It was merely to lift up the unbolted brake booster and only held the weight of the booster and master cylinder, I made sure the garage door didn't flex or bend or anything like that. Probably not the smartest thing to do but I was being careful while I was doing something weird. Thank you for your suggestion about the body mounts, they're the originals and my uncle had purchased replacements probably because he knew they were bad and intended to replace them. I have no doubt they are probably flat, GM never expected them to last 50+ years, they thought these would all be in a landfill by the end of the 1970's.


I took a look at my Z-bar to brake booster clearance and I can put a finger between the two at their closest. There is no interference. Granted, I have a 67 which may be a different year than your car. It has regular body bushings that have been replaced years ago.

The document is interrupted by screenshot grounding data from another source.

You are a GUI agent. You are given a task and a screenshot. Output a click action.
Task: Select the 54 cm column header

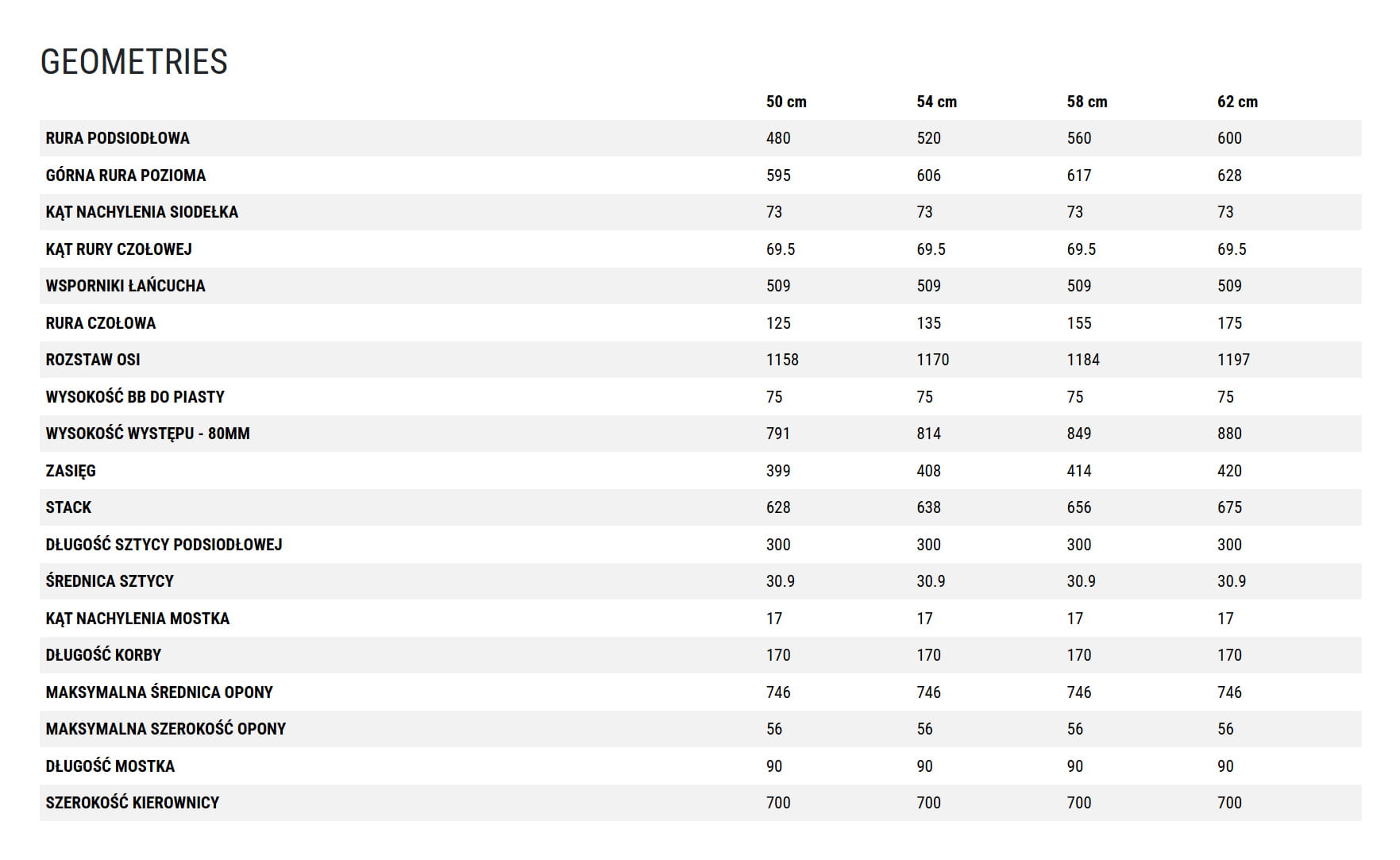click(936, 102)
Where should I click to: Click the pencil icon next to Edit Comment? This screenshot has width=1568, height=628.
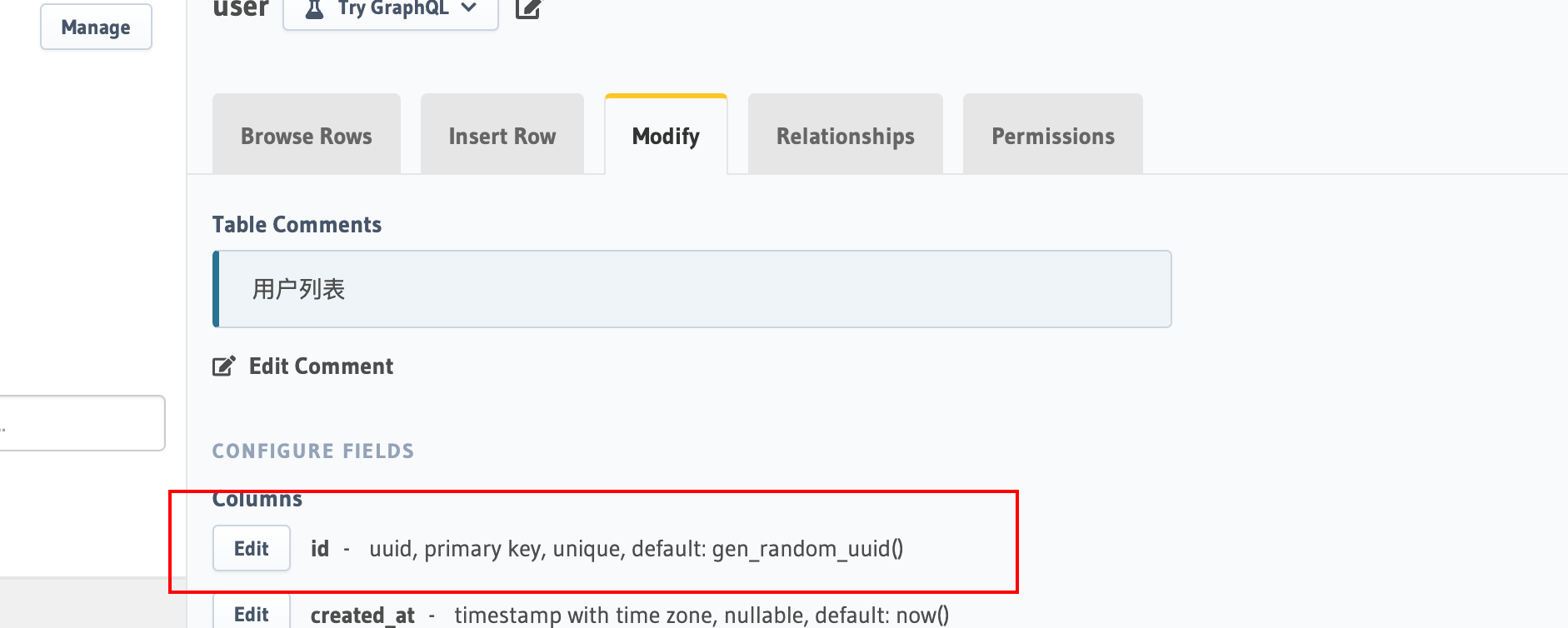coord(224,366)
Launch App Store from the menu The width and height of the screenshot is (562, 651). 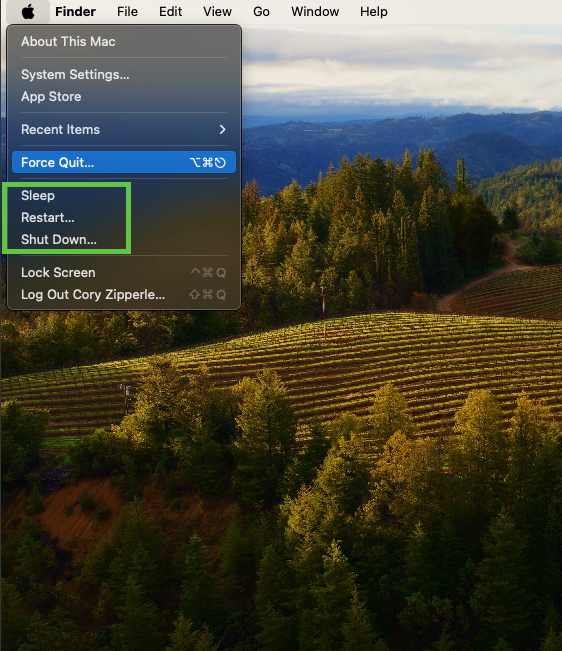(x=124, y=97)
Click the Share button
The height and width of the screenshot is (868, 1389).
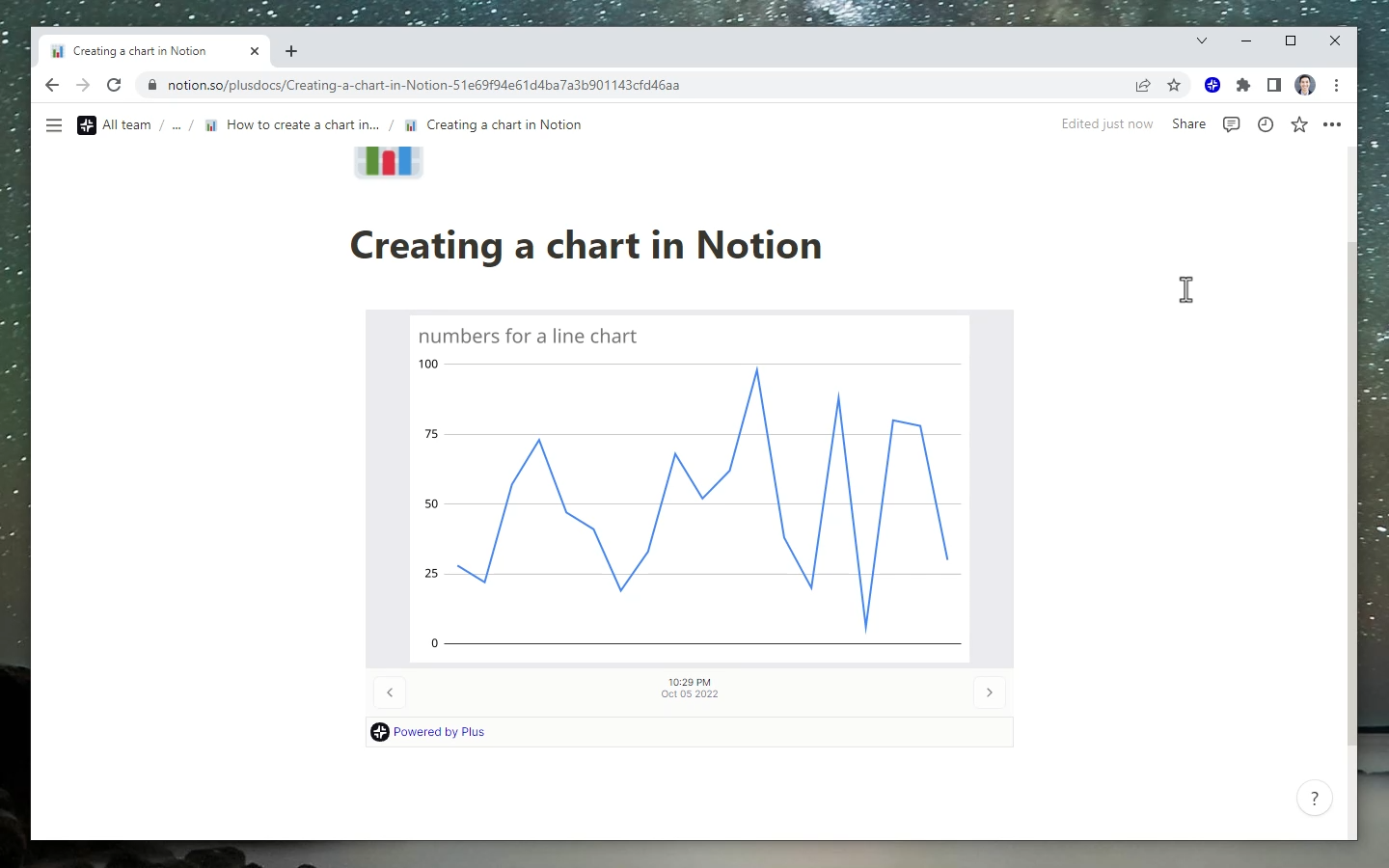(1188, 123)
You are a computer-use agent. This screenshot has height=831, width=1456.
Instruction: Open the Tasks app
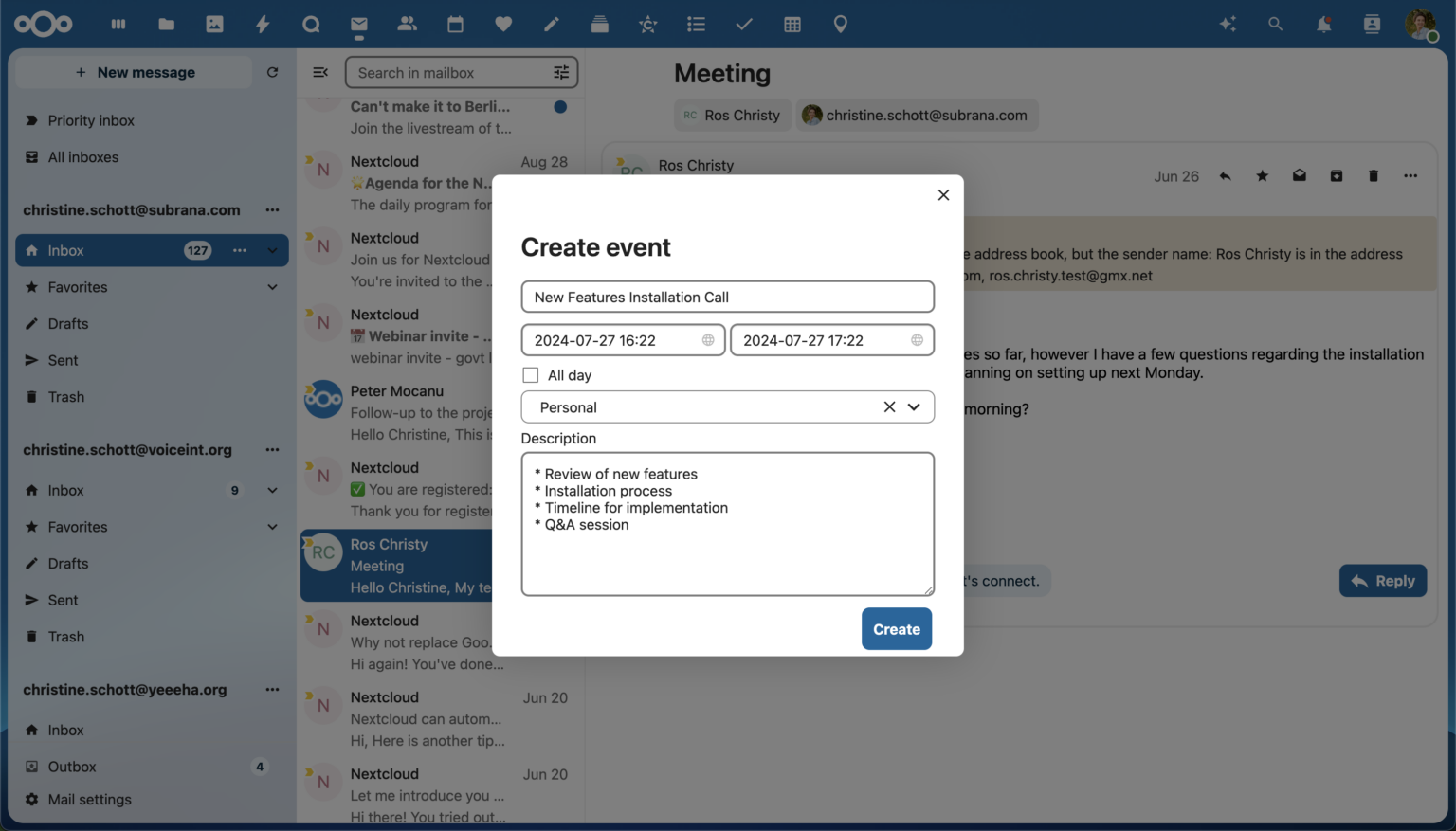coord(743,24)
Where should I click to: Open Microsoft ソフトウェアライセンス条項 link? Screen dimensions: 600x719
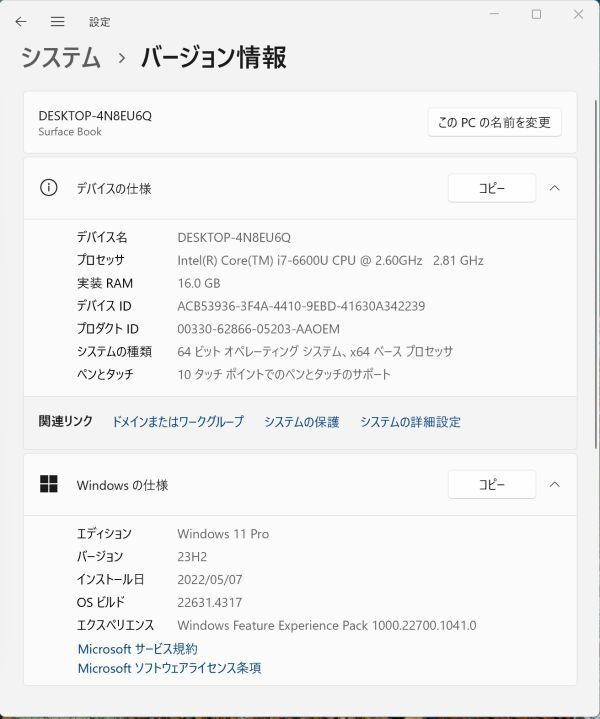(169, 668)
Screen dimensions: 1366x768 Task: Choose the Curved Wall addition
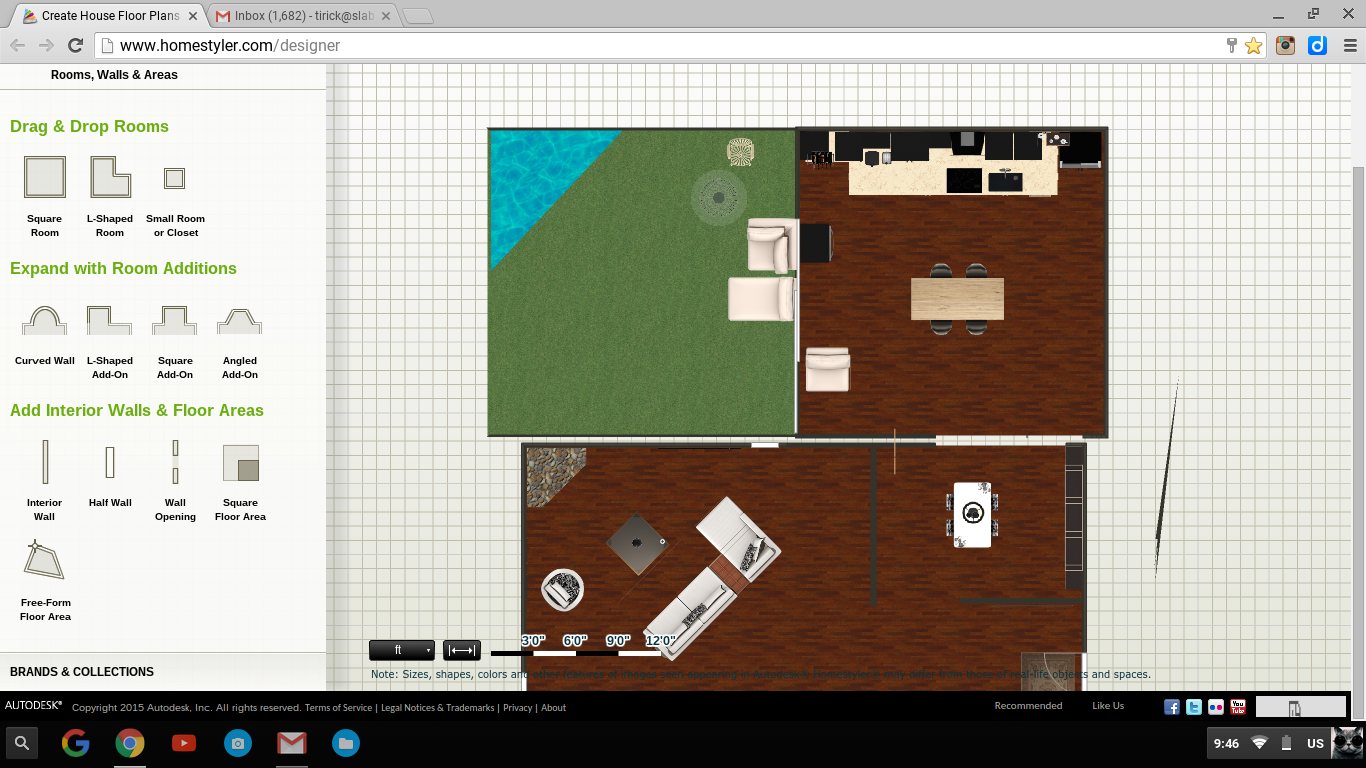tap(45, 320)
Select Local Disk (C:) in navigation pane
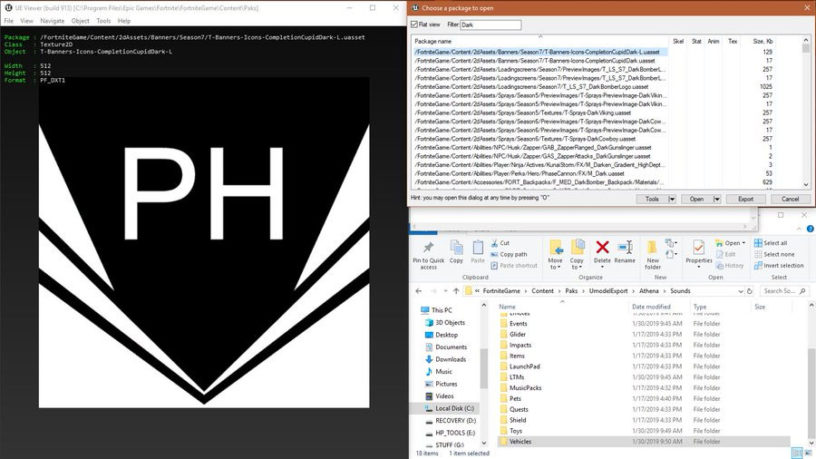 (449, 409)
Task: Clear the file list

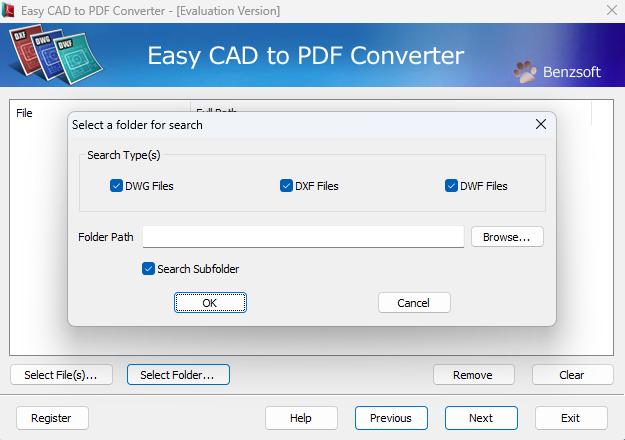Action: point(571,375)
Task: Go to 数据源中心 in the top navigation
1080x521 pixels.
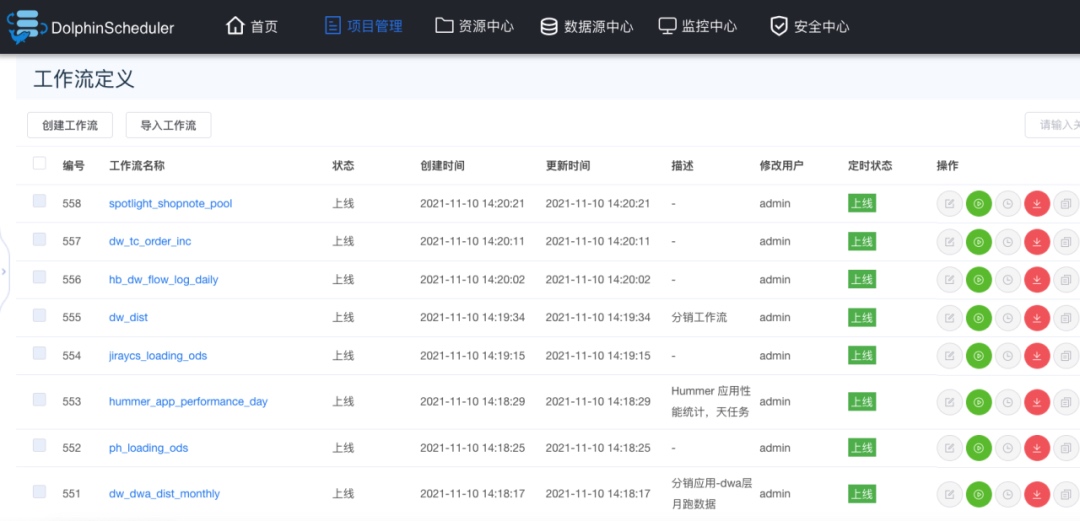Action: point(586,27)
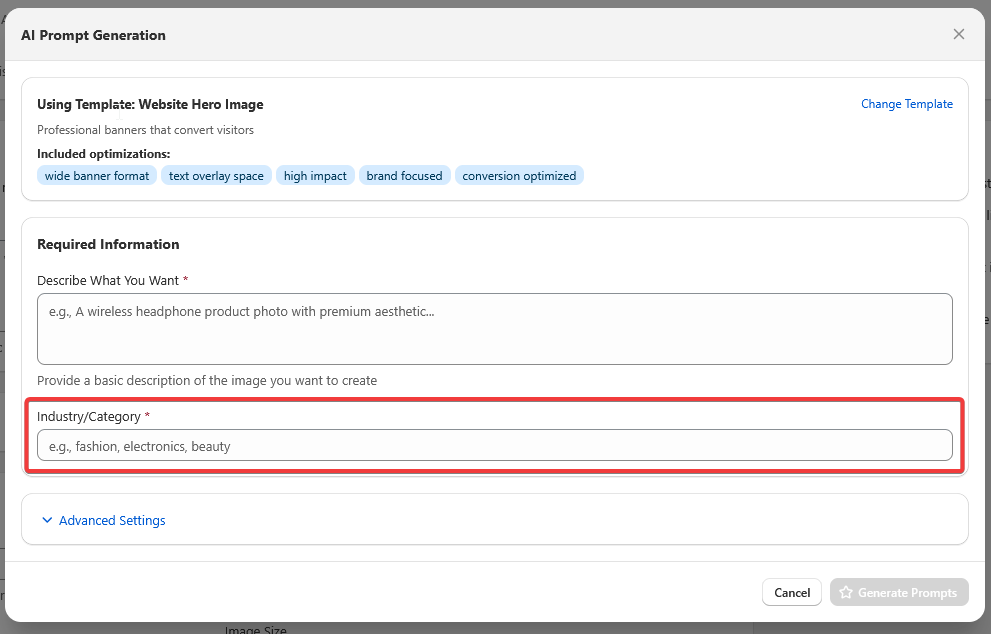This screenshot has width=991, height=634.
Task: Cancel the prompt generation dialog
Action: click(x=791, y=593)
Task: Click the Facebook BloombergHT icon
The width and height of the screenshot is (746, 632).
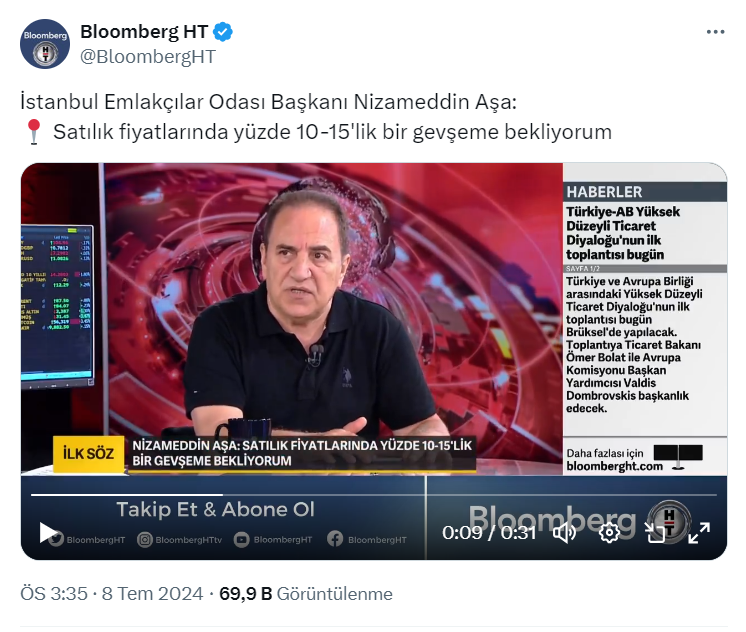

Thank you very much, I really appreciate it. I expect these two things to have some reasonable amount of clearance but apparently mine hardly has any, either because the body mounts are flat, the motor was swapped, or maybe it's the wrong Z bar entirely. Interestingly, the brake booster I removed had had the same clearance problem judging by the wear mark on the bottom of the booster from the clutch linkage, and it's probably the original booster, so maybe this was from the swapped motor which happened many years ago. I will have to do more research in the future. For now this is still in the "get it to drive" phase of the project because it hasn't been on the road since about 1986.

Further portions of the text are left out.